--- Start Document ---
It goes up and down, sometimes picking up steam and sometimes losing it.

It is sometimes bigger, sometimes smaller, but it’s always evolving and changing as it rolls toward its ending destination which it will never see.


What I mean is that there are things that are acceptable today that would have never been accepted 10, 20, 50, 100 or 200 years ago.

We’ve made huge strides on race relations in the past century. Heck, we have become more accepting of homosexuality in just the past decade. The list of changes are endless and the progress made is taken for granted, but still is phenomenal nonetheless.

In today’s column, I’d like to offer up one more change. It’s not near as significant as the other examples I’ve listed above, but it’s something that was once heavily frowned upon, but is now becoming more and more accepted.


It’s a revenue generator and could provide hundreds of millions of dollars to empty state cupboards that have taken on dust because they’ve been drained for so long.

It’s time that Louisiana joins the wave of change forming around the United States and learns to accept sports betting.

It’s time our legal leaders take advantage of the Supreme Court’s recent decision, which gives state’s the power to adopt their own betting laws and with that power, the state needs to join others around the country in passing legislation which makes sports betting legal around the state.


There are literally no arguments against sports betting that outweigh the benefits it would bring to Louisiana.

Let’s start with revenue.

The government can concoct a plan with casinos where they will get a huge slice of the pie once legislation is enacted.


Maybe they’ll get a penny off every bet placed. Maybe they will get a percentage of casino profits. Maybe there will be a flat tax levied onto casinos. There are many ways to skin a cat.

But all of them equal money … lots and lots of money for a state that is starved for it.

Sports betting is a BILLION dollar industry around the world. In Las Vegas alone, casino profits for sports books total $5 billion per year. Again, that’s BILLION with a capital B.


Las Vegas had a monopoly on the market with federal laws banning sports betting around the country except in Nevada.

But the Supreme Court ruled recently that the power to set those laws should belong to the states and since that declaration, several states – including Mississippi – have spoken out and said they are going to make sports betting legal in their states.

Books are already open in Delaware and New Jersey. Mississippi said they are planning to be open and in operation before the start of the 2018 football season this fall.


In true Louisiana political fashion, we are behind the 8-ball and late to the party – even though we have the infrastructure to pull this off with casinos in place and a sports-craved populous.

The governmental and financial reasons speak for themselves.

But selfishly, I’m not afraid to admit it. I want books to be made legal because … it just makes the games more fun.


Look, I am one of the stingiest people I’ve ever known. I don’t waste much money (except on the occasional baseball cap).

But I do like to put a potato chip or two on games just to add a little bit more excitement to it.

People agree with me.


Offshore sportsbooks dominate the market, generating $400 billion worth of bets each year. Not all of that action is in the United States, but the majority of it is because betting is legal around the globe, so the only way to place wagers here is through those global books.
--- End Document ---
--- Start Records provided ---
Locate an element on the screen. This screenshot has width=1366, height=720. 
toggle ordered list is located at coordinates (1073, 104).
--- End Records provided ---
--- Start Records provided ---
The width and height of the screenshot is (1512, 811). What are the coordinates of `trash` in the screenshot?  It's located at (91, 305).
--- End Records provided ---
*Tasks to carry out*.
a) Extract everything from "What I mean" down to "for so long." in the sports betting column.
b) Answer these questions using the sports betting column:
(i) What is the yearly total of casino profits for sports books in Las Vegas?
(ii) In which two states are books already open?
(iii) What value of bets do offshore sportsbooks generate each year?

*Outputs for the tasks*.
a)
What I mean is that there are things that are acceptable today that would have never been accepted 10, 20, 50, 100 or 200 years ago.

We’ve made huge strides on race relations in the past century. Heck, we have become more accepting of homosexuality in just the past decade. The list of changes are endless and the progress made is taken for granted, but still is phenomenal nonetheless.

In today’s column, I’d like to offer up one more change. It’s not near as significant as the other examples I’ve listed above, but it’s something that was once heavily frowned upon, but is now becoming more and more accepted.


It’s a revenue generator and could provide hundreds of millions of dollars to empty state cupboards that have taken on dust because they’ve been drained for so long.

b)
(i) $5 billion per year
(ii) Delaware and New Jersey
(iii) $400 billion